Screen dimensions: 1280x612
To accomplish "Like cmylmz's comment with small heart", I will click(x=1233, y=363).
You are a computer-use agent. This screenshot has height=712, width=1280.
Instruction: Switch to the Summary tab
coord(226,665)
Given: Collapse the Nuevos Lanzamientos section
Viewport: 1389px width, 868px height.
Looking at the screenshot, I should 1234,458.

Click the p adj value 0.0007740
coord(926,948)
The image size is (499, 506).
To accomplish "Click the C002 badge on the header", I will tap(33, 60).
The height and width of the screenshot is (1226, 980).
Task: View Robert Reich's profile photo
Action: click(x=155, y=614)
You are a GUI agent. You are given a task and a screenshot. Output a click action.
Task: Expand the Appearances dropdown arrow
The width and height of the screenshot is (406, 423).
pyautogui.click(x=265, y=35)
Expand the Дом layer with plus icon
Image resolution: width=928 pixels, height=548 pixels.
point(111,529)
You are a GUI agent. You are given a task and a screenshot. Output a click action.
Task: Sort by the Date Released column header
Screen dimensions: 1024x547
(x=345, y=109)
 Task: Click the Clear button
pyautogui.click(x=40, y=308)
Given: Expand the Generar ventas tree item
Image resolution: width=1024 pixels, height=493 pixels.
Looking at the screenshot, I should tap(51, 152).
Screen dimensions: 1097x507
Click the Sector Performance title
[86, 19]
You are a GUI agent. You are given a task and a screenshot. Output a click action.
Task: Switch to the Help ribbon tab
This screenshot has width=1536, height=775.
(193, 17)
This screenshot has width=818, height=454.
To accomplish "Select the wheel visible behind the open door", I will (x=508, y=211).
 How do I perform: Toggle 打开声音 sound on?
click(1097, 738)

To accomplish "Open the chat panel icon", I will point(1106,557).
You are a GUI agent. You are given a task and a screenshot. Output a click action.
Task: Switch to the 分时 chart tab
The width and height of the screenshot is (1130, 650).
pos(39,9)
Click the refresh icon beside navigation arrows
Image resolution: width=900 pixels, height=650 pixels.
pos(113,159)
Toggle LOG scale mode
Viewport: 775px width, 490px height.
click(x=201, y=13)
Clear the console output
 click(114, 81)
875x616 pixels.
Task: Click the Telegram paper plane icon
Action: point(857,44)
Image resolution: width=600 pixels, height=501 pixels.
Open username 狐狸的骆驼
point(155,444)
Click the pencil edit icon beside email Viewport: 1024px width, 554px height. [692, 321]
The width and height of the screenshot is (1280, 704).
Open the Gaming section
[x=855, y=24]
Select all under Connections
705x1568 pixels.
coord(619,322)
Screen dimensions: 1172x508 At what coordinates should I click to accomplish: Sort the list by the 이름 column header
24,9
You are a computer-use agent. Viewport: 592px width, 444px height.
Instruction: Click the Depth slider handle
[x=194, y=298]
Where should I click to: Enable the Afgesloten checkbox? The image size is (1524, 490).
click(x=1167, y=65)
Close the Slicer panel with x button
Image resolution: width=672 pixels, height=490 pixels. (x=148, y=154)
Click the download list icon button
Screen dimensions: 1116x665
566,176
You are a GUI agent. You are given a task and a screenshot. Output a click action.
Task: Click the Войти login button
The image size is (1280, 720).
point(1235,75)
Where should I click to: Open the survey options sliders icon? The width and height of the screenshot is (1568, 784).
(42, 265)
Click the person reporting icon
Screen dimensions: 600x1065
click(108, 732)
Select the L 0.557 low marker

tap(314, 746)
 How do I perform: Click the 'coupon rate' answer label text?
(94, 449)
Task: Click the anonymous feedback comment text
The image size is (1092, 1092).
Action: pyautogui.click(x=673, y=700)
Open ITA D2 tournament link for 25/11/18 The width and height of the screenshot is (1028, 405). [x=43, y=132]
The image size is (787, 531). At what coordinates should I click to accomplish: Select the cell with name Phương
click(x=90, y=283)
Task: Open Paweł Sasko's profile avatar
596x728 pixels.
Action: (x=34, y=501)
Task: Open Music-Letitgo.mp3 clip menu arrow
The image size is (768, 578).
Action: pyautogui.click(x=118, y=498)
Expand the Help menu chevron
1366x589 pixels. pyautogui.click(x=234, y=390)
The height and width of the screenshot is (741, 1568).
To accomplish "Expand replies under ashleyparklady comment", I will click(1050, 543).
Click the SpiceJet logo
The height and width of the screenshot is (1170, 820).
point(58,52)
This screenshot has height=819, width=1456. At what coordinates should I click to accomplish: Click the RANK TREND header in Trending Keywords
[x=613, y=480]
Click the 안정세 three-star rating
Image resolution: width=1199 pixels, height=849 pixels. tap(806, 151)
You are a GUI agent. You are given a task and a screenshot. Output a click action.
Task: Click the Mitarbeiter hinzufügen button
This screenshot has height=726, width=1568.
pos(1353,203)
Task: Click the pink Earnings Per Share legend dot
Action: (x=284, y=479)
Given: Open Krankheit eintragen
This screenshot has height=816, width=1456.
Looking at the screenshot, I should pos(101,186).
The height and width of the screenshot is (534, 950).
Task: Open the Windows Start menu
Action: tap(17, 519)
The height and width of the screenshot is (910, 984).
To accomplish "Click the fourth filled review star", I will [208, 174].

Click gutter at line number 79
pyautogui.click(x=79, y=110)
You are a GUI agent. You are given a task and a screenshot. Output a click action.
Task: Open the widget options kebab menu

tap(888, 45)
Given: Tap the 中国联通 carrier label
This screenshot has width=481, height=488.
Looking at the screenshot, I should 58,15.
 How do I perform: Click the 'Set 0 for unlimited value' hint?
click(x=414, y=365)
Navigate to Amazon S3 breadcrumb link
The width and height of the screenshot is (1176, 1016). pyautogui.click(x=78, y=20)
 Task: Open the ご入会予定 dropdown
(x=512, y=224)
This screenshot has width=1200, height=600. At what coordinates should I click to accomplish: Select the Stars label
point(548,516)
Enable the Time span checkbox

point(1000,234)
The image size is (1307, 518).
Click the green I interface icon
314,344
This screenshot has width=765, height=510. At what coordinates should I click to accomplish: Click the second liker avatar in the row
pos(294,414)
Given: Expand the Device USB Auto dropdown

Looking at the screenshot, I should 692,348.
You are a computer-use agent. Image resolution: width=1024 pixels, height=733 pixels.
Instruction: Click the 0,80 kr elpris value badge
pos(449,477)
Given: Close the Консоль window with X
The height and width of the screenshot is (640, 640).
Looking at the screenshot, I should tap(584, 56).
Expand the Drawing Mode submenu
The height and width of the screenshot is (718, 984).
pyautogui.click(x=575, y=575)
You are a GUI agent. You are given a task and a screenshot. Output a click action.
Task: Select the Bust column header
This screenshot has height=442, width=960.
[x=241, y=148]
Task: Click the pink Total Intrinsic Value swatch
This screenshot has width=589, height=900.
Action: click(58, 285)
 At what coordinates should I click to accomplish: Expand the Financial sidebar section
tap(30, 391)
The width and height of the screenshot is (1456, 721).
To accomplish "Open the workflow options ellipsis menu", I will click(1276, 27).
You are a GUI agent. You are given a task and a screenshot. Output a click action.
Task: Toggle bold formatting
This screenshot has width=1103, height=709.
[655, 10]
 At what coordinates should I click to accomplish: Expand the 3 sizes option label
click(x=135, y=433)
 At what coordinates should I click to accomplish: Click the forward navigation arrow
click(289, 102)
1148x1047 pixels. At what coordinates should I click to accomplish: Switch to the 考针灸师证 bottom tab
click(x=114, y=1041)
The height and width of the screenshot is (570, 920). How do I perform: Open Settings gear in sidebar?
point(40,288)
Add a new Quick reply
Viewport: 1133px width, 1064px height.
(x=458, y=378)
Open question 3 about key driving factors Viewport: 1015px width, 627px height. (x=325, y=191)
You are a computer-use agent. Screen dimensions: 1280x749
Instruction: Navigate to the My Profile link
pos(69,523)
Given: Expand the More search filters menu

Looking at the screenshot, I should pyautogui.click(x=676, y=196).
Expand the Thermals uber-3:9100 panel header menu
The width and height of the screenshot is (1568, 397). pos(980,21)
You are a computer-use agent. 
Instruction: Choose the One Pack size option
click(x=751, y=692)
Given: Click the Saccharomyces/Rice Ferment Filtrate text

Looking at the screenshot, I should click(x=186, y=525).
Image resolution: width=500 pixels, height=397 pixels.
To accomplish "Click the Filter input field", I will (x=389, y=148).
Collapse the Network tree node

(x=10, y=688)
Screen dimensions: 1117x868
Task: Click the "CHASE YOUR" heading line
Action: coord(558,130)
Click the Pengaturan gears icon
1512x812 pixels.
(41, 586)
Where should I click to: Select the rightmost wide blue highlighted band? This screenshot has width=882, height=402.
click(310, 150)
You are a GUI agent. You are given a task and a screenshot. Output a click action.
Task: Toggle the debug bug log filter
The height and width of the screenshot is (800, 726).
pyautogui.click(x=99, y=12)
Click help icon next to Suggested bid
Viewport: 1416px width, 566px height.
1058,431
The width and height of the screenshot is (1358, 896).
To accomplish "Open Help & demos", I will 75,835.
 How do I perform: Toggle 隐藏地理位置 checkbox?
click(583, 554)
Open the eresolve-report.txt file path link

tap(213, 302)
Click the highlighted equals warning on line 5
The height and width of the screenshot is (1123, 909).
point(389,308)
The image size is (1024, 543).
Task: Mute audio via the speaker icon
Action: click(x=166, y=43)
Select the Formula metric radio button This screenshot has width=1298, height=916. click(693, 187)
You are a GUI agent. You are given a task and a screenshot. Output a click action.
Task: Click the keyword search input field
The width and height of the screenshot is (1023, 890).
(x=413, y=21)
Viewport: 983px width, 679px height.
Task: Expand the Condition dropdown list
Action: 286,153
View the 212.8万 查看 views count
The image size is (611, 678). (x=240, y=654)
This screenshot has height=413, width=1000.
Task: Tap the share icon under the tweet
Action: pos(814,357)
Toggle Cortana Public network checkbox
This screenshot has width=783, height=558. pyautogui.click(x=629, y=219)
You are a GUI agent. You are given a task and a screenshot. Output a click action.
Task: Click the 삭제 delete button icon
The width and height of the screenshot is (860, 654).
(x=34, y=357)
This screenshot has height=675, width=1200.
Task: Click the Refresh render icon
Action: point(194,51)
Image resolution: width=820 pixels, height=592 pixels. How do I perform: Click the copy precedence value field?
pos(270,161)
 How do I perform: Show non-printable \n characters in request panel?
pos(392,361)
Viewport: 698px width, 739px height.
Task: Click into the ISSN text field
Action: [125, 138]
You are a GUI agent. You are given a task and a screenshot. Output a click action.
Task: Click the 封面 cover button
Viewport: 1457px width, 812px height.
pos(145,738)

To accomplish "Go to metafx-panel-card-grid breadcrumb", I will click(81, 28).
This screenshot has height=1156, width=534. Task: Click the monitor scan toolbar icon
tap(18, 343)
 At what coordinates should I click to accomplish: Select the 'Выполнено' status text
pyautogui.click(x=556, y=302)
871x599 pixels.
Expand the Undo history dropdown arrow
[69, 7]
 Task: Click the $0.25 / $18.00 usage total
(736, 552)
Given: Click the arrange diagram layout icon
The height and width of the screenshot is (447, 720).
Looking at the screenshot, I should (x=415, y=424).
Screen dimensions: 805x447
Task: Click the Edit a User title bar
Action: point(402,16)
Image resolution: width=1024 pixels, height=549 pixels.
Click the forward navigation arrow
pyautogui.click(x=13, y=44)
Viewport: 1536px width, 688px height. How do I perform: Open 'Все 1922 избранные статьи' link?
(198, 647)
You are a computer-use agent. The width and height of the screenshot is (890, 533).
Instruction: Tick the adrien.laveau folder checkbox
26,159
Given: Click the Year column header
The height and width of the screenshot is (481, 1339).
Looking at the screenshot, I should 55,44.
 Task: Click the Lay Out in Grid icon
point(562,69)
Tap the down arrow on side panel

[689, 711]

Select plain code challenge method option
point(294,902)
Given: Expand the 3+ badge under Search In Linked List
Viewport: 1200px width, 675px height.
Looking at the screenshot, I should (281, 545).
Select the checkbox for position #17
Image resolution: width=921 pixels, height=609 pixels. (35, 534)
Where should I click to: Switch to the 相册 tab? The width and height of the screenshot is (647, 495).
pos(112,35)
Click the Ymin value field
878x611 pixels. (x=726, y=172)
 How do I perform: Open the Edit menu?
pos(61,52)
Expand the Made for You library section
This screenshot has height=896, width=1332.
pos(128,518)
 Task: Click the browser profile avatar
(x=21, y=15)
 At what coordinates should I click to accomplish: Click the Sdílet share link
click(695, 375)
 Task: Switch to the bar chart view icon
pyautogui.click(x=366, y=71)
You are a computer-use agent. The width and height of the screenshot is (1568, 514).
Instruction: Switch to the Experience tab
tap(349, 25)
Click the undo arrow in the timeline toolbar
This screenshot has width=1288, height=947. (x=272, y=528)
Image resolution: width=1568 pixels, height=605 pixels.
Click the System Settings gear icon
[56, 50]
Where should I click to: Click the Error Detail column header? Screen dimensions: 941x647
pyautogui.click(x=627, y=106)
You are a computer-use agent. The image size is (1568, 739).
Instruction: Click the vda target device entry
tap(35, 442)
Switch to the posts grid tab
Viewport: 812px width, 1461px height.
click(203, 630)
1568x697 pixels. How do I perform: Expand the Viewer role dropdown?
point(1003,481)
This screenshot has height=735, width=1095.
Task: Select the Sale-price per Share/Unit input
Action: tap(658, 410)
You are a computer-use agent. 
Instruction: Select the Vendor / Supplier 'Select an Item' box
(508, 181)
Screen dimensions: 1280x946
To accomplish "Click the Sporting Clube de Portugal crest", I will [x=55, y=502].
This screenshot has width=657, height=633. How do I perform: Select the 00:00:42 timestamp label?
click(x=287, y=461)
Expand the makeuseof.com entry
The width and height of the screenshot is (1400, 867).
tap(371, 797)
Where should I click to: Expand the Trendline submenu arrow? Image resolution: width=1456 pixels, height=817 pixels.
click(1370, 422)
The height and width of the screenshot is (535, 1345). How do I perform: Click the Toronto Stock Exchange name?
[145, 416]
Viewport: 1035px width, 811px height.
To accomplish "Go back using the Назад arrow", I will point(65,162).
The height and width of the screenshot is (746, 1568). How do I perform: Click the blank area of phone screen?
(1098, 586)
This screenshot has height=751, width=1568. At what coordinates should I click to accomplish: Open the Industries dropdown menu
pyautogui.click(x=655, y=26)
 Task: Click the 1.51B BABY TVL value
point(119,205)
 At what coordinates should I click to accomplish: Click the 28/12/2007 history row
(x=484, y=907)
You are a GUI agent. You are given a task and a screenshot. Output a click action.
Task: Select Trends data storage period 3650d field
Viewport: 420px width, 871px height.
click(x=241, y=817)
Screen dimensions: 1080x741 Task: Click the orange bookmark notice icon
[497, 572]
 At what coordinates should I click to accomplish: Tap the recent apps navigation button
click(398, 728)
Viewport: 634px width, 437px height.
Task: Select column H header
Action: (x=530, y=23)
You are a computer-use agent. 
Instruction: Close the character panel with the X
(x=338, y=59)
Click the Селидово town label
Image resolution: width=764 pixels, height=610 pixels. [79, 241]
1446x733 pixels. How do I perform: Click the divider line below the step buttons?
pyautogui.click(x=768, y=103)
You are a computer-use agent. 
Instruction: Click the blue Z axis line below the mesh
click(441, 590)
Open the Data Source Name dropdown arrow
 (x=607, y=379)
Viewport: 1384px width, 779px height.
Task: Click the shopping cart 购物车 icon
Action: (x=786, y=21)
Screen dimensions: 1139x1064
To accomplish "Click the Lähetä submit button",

++++++++

▶ Task prompt: Given the records above, return exactly the lines starting at the line containing "How do I perform: Click the 'Set" and ending at the line containing "The image size is (1307, 518).", including both.

▶ Exercise solution:
 How do I perform: Click the 'Set 0 for unlimited value' hint?
click(x=414, y=365)
Navigate to Amazon S3 breadcrumb link
The width and height of the screenshot is (1176, 1016). pyautogui.click(x=78, y=20)
 Task: Open the ご入会予定 dropdown
(x=512, y=224)
This screenshot has width=1200, height=600. At what coordinates should I click to accomplish: Select the Stars label
point(548,516)
Enable the Time span checkbox

point(1000,234)
The image size is (1307, 518).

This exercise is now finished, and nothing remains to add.